→ Exercise requirements
Write out the listing word for word, starting at its first line and ending with the line that contains "Looking at the screenshot, I should coord(331,31).", including both of those lines.

[Word and item position data]
BEGIN

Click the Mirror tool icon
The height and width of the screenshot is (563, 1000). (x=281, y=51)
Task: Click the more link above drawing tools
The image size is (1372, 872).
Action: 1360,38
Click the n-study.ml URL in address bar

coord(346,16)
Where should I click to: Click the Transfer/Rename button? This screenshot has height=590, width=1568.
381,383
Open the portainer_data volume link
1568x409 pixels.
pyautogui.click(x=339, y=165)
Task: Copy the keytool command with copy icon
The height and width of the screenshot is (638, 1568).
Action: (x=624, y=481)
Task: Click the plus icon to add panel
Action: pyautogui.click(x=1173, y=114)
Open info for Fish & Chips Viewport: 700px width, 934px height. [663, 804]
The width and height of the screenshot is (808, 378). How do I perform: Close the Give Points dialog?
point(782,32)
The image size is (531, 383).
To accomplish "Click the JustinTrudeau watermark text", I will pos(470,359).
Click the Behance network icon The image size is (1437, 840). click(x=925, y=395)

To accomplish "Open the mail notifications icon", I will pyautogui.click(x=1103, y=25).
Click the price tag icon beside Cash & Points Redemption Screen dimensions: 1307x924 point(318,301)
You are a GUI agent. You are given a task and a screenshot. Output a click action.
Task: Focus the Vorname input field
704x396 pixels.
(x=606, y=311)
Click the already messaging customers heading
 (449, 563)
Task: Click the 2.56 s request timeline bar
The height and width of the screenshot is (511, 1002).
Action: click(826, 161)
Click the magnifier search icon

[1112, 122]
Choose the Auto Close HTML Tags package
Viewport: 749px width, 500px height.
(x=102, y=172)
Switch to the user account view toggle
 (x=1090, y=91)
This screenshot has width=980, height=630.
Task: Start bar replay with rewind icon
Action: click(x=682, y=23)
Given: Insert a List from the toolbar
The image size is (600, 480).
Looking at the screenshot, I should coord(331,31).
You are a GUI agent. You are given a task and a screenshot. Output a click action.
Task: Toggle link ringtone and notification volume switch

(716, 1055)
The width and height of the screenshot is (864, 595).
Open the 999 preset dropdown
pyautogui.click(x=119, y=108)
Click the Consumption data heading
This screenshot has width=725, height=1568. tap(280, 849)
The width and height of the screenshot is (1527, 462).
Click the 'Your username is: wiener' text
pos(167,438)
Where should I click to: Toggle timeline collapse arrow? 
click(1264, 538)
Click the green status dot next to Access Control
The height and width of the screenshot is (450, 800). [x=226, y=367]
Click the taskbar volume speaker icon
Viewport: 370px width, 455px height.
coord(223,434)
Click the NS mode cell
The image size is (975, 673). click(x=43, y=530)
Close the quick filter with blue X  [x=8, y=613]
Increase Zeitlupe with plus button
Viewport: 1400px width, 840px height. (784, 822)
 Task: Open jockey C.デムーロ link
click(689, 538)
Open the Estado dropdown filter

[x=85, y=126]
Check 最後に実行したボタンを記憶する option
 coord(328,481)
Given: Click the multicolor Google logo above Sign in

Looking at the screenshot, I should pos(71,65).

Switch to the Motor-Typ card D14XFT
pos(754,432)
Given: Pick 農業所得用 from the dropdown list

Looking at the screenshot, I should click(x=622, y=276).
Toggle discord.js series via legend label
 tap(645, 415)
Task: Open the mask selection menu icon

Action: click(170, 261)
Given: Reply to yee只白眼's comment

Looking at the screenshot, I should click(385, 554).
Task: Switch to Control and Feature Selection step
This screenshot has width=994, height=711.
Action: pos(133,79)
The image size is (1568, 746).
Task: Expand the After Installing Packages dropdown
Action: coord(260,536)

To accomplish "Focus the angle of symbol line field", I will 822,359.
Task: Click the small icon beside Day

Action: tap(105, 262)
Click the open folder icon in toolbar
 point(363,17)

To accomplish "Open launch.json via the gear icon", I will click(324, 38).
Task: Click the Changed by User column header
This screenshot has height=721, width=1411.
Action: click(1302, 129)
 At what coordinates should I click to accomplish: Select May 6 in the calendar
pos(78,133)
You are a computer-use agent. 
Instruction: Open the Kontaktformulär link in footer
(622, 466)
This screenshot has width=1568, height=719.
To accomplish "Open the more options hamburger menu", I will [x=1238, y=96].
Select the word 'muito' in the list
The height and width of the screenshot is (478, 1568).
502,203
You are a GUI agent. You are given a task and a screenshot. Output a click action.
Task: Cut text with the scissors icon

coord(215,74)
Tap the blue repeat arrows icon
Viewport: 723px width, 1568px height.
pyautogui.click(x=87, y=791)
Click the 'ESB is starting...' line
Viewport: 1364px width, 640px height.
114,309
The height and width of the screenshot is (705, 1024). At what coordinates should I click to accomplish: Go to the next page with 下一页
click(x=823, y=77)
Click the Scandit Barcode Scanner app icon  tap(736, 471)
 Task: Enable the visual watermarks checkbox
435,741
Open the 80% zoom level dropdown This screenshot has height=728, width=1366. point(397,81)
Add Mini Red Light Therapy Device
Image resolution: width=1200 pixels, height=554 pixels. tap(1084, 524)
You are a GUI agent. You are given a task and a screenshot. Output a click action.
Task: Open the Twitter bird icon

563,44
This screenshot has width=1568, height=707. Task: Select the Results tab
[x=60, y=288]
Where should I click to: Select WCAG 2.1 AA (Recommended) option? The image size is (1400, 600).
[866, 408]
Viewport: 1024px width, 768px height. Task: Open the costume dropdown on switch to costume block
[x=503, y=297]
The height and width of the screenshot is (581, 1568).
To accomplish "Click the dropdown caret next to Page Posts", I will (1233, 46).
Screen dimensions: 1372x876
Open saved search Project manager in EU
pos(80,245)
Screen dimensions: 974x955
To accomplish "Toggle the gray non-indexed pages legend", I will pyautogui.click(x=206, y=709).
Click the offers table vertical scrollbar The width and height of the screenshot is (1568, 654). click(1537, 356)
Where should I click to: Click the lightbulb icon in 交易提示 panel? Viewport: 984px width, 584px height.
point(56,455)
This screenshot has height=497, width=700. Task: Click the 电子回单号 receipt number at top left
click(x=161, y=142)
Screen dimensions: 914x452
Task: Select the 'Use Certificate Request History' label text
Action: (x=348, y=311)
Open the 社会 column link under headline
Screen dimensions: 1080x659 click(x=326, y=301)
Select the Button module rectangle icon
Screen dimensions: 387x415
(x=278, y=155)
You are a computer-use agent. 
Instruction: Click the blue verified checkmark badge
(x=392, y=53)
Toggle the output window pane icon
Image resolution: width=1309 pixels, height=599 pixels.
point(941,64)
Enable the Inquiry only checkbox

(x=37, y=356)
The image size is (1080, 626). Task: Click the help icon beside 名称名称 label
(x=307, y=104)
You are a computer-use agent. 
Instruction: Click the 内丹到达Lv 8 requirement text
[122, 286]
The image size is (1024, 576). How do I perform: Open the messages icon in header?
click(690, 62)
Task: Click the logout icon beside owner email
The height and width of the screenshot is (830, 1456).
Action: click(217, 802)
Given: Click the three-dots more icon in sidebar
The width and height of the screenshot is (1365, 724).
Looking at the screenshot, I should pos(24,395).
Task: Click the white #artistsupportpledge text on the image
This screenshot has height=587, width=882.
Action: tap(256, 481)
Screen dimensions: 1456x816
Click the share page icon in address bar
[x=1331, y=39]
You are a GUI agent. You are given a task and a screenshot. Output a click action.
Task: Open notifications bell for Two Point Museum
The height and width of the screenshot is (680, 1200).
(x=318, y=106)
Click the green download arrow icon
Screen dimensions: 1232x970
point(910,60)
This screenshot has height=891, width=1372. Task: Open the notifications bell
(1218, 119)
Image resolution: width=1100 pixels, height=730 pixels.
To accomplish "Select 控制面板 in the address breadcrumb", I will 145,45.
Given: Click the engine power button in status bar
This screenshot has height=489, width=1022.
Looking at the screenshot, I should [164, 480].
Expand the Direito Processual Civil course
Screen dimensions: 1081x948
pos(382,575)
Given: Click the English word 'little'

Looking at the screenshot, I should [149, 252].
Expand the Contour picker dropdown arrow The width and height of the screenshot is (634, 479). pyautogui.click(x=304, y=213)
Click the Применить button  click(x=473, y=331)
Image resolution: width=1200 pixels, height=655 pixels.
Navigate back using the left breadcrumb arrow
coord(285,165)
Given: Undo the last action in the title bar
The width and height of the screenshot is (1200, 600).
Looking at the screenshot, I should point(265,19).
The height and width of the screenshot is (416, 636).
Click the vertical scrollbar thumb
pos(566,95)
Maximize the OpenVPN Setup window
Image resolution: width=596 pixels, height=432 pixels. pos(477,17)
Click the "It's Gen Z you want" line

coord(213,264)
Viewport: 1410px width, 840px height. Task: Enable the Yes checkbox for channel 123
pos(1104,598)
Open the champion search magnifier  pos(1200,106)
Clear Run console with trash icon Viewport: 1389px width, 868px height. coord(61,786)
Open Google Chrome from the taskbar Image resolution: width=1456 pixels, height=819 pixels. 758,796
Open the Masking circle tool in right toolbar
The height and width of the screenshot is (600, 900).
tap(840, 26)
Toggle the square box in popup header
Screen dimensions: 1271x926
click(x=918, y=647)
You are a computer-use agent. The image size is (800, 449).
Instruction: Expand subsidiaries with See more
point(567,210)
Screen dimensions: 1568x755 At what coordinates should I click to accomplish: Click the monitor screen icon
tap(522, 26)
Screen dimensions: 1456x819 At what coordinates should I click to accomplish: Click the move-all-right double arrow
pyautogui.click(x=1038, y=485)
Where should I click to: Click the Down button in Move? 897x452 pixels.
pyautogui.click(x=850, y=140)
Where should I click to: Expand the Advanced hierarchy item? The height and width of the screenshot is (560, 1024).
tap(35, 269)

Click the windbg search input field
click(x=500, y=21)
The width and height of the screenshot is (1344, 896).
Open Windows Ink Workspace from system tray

END

→ Reply
Click the Mirror tool icon
The height and width of the screenshot is (563, 1000). (x=281, y=51)
Task: Click the more link above drawing tools
The image size is (1372, 872).
Action: 1360,38
Click the n-study.ml URL in address bar

coord(346,16)
Where should I click to: Click the Transfer/Rename button? This screenshot has height=590, width=1568.
381,383
Open the portainer_data volume link
1568x409 pixels.
pyautogui.click(x=339, y=165)
Task: Copy the keytool command with copy icon
The height and width of the screenshot is (638, 1568).
Action: (x=624, y=481)
Task: Click the plus icon to add panel
Action: pyautogui.click(x=1173, y=114)
Open info for Fish & Chips Viewport: 700px width, 934px height. [663, 804]
The width and height of the screenshot is (808, 378). How do I perform: Close the Give Points dialog?
point(782,32)
The image size is (531, 383).
To accomplish "Click the JustinTrudeau watermark text", I will pos(470,359).
Click the Behance network icon The image size is (1437, 840). click(x=925, y=395)

To accomplish "Open the mail notifications icon", I will pyautogui.click(x=1103, y=25).
Click the price tag icon beside Cash & Points Redemption Screen dimensions: 1307x924 point(318,301)
You are a GUI agent. You are given a task and a screenshot. Output a click action.
Task: Focus the Vorname input field
704x396 pixels.
(x=606, y=311)
Click the already messaging customers heading
 (449, 563)
Task: Click the 2.56 s request timeline bar
The height and width of the screenshot is (511, 1002).
Action: click(826, 161)
Click the magnifier search icon

[1112, 122]
Choose the Auto Close HTML Tags package
Viewport: 749px width, 500px height.
(x=102, y=172)
Switch to the user account view toggle
 (x=1090, y=91)
This screenshot has width=980, height=630.
Task: Start bar replay with rewind icon
Action: click(x=682, y=23)
Given: Insert a List from the toolbar
The image size is (600, 480).
Looking at the screenshot, I should coord(331,31).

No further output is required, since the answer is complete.